### Source material
━━━

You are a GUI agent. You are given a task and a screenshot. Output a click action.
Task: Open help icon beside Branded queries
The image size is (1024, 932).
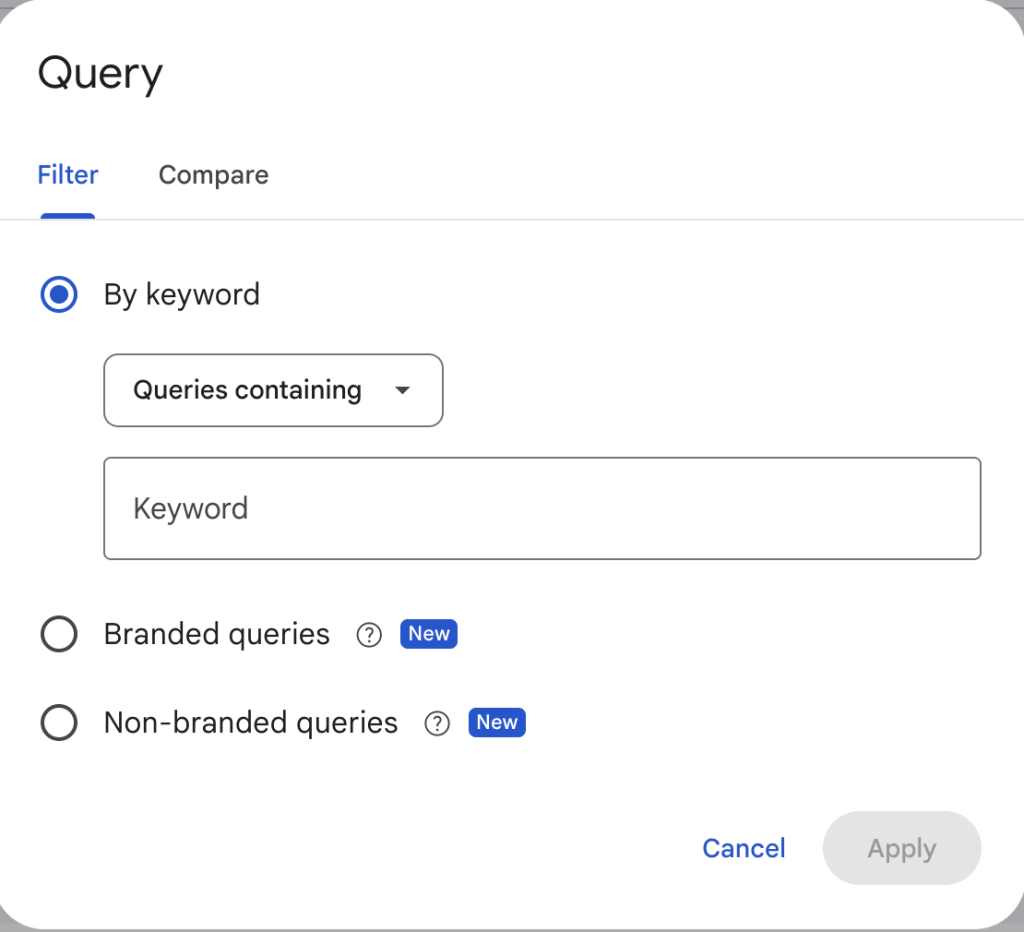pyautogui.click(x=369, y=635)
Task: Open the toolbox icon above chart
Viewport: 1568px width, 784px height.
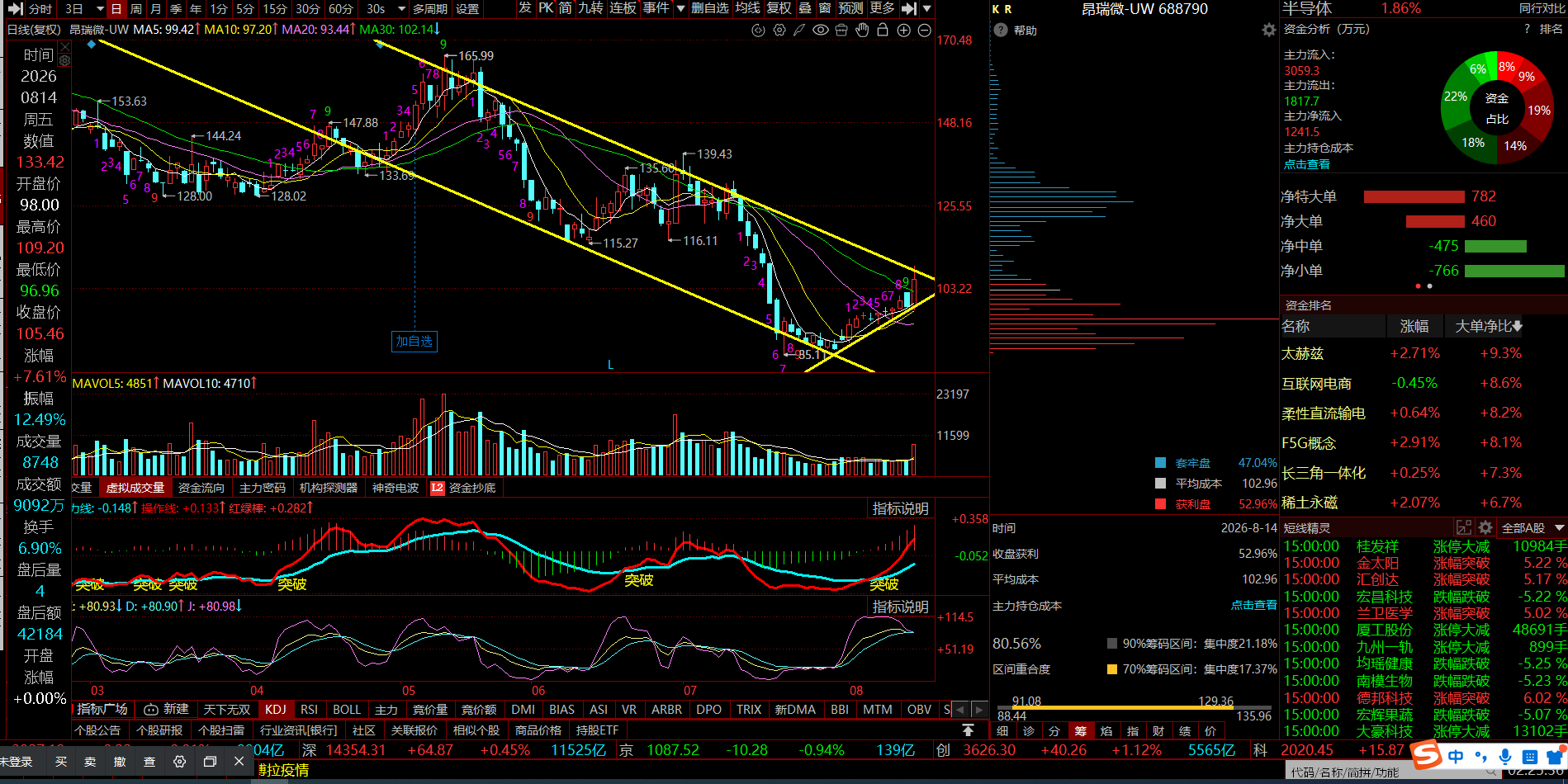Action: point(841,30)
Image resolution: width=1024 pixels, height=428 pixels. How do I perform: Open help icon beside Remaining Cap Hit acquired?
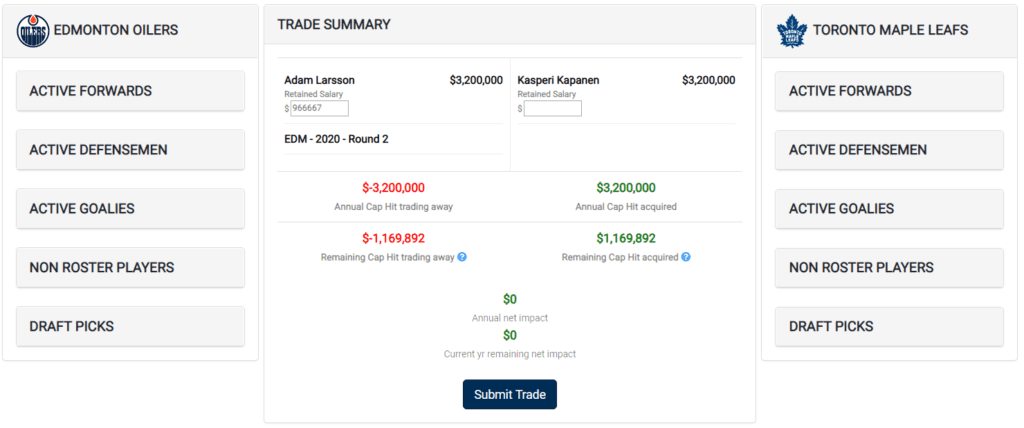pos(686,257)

━━━

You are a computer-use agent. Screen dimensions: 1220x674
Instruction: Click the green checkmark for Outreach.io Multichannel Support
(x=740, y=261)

━━━

### Description of the task
Search the data above for lines holding "agent" and copy each of them.

### Exercise answer
You are a GUI agent. You are given a task and a screenshot. Output a click action.
You are a computer-use agent. Screen dimensions: 1220x674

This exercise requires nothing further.